In particular, skilled migrants from small islands and from sub-Saharan Africa, where highly skilled emigration rates are the highest, are not likely to be engaging in trade or investment. New surveys find that less than 5 percent of skilled migrants from Tonga, Micronesia and Ghana have ever helped a home country firm in a trade deal, and when they have, the amounts of such deals have been modest. Few migrants from these countries had made investments in their home countries -- at most they had sent back amounts of US$2,000-3,000 to finance small enterprises.
However, skilled workers do engage with their home countries in a number of other ways apart from remittances. They can be an important source of tourism for their home countries; more than 500,000 visitors to the Dominican Republic each year are Dominicans living abroad. They are also tourism promoters: 60-80 percent of skilled migrants from four Pacific countries and Ghana advise others about traveling to their home countries. They indirectly spur trade, through consuming their home country's products, and they transfer knowledge about study and work options abroad. The lack of involvement in trade and investment therefore largely reflects a lack of productive opportunities at home, not a lack of interest on the part of migrants in helping their home countries.
Conventional wisdom once held that the wealth of a country declined when it imported foreign goods, since obviously cash was wealth and obviously buying foreign goods sent cash abroad.
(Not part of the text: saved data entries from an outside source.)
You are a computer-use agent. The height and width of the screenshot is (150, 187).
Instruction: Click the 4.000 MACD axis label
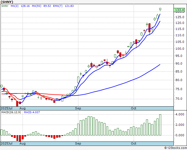(x=180, y=114)
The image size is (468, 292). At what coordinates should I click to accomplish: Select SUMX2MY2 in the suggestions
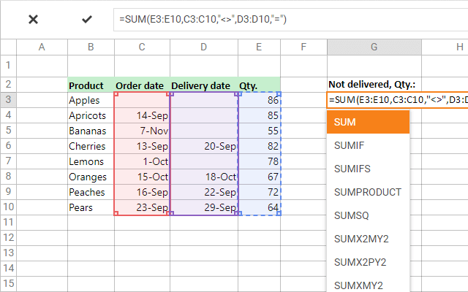pos(368,238)
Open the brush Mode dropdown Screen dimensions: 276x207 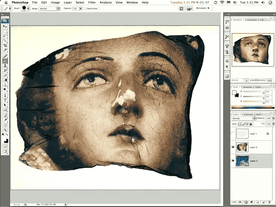pyautogui.click(x=49, y=8)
Adam Smith argued that economic development -- or the "wealth of nations" -- depends not a country's stock of cash but on structural changes that international exchange could encourage. In today's information age, the view has taken hold that human capital now rules the wealth of nations, and that its departure in any circumstance must harm a country's development. But economic development is much more complex than that.
But thanks to new research, we have learned that the international movement of educated people changes the incentives to acquire education, sends enormous quantities of money across borders, leads to movements back and forth, and can contribute to the spread of trade, investment, technology, and ideas. All of this fits very uncomfortably in a rhyming phrase like "brain drain," a caricature that would be best discarded in favor of a richer view of the links between human movement and development.”